Pike and Billings and I said, 'Yes.'

'Saw an In-n-out Burger on the way.'

I said, 'Joe doesn't eat meat.'

Jasper frowned, like that was the world's biggest problem.

Clark said, 'There's a Chinese place close by.'

Billings said, 'I could go for that.'

Pike and Jasper went for Chinese, got back just before ten, and we ate. Clark never stopped working, and didn't eat. Maybe the dope killed his appetite, or maybe he was thinking about Charles.

When Clark had perfect separate images, he had the computer reverse them and build perfect photonegatives, then copied the negatives in a pattern that would let him print twenty bills at a time. One million dollars was ten thousand hundreds, but if you could print twenty bills per every sheet, that meant only five hundred sheets. Of course, you had to run each sheet through the press three times, but it still meant that the press only had to run for three or four hours. All the time was in getting ready.

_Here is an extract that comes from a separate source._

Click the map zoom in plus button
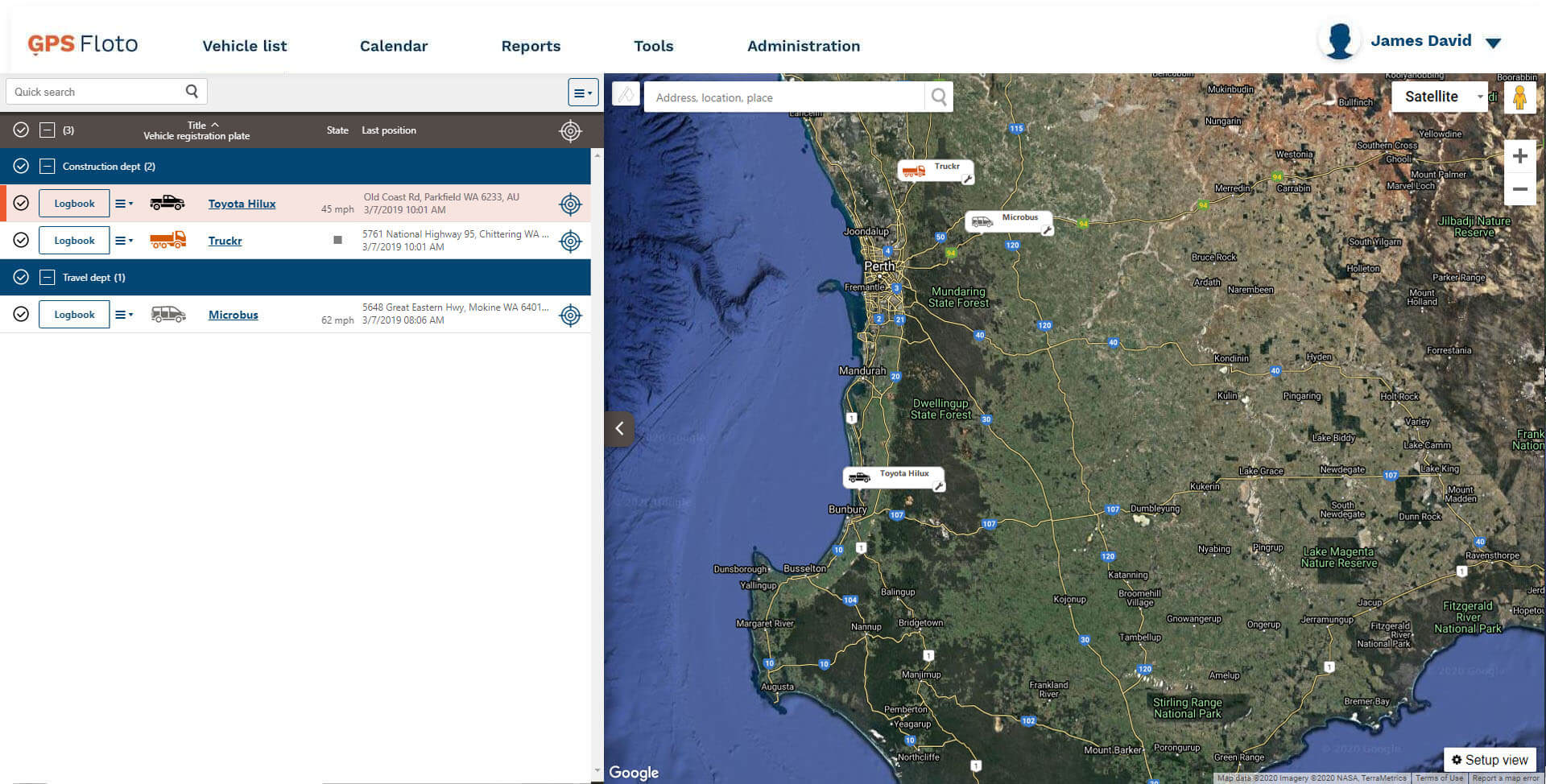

When Clark had the three master negatives, he mounted them in a plate maker and burned a positive image on a thin aluminum sheet, then, one by one, washed the sheets in a chemical bath to ready the plates for the ink. It took Clark about six hours to make the plates, and it was time that passed ever more slowly, with nothing for me or Pike or Jasper or Billings to do except offer the occasional word of encouragement. The In-n-out Burger was open twenty-four hours, and once Jasper went for drinks, and once I went, but most of our time was spent doing nothing. Clark grew pale again, and his skin seemed clammy, and twice he sat down, but neither time for very long. I said, ' Clark, why don't you take a break. Let's get some air.'

'It won't be very much longer.' He said it even when I didn't ask. He said it maybe a hundred times.